_TASK TO COMPLETE_. Nothing but the lines from the one including "Image resolution: width=988" through the last line of the entries, restated exactly, should appear in the answer; omit the pictures.

_Saved data entries_.
***

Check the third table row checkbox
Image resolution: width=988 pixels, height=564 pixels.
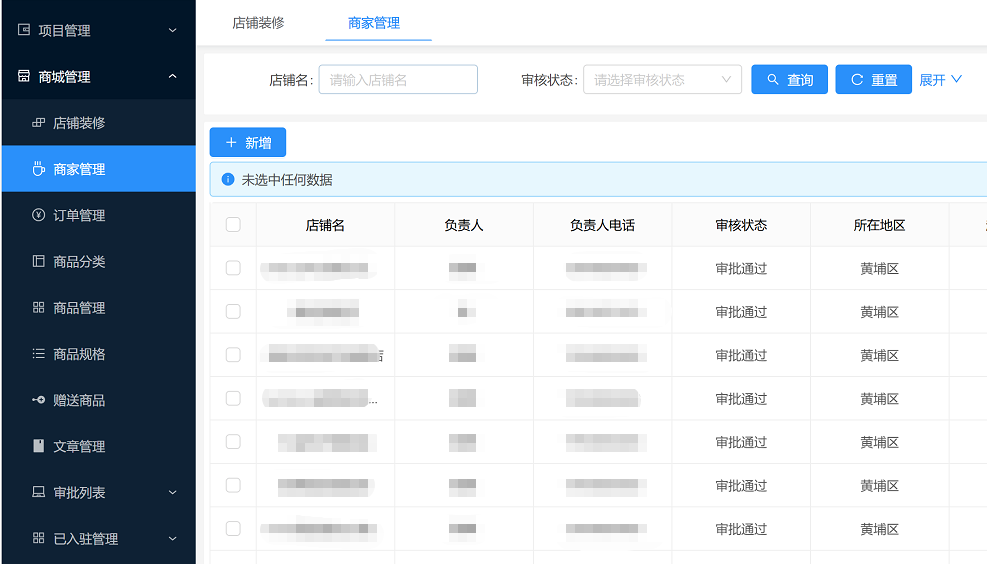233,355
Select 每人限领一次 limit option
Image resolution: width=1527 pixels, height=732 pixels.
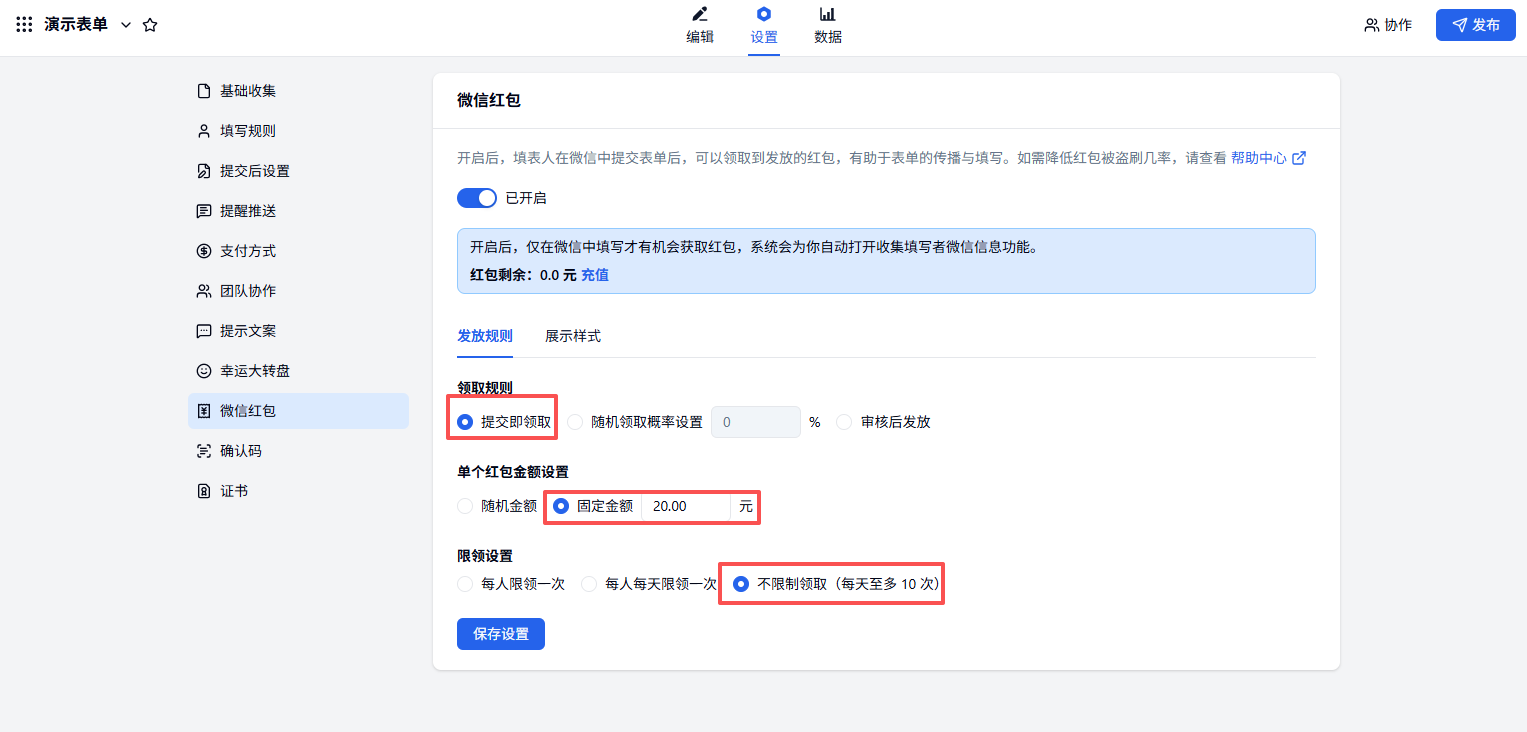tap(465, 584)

***

_OUTPUT OF THE TASK_.
Image resolution: width=988 pixels, height=564 pixels.
233,355
Select 每人限领一次 limit option
Image resolution: width=1527 pixels, height=732 pixels.
tap(465, 584)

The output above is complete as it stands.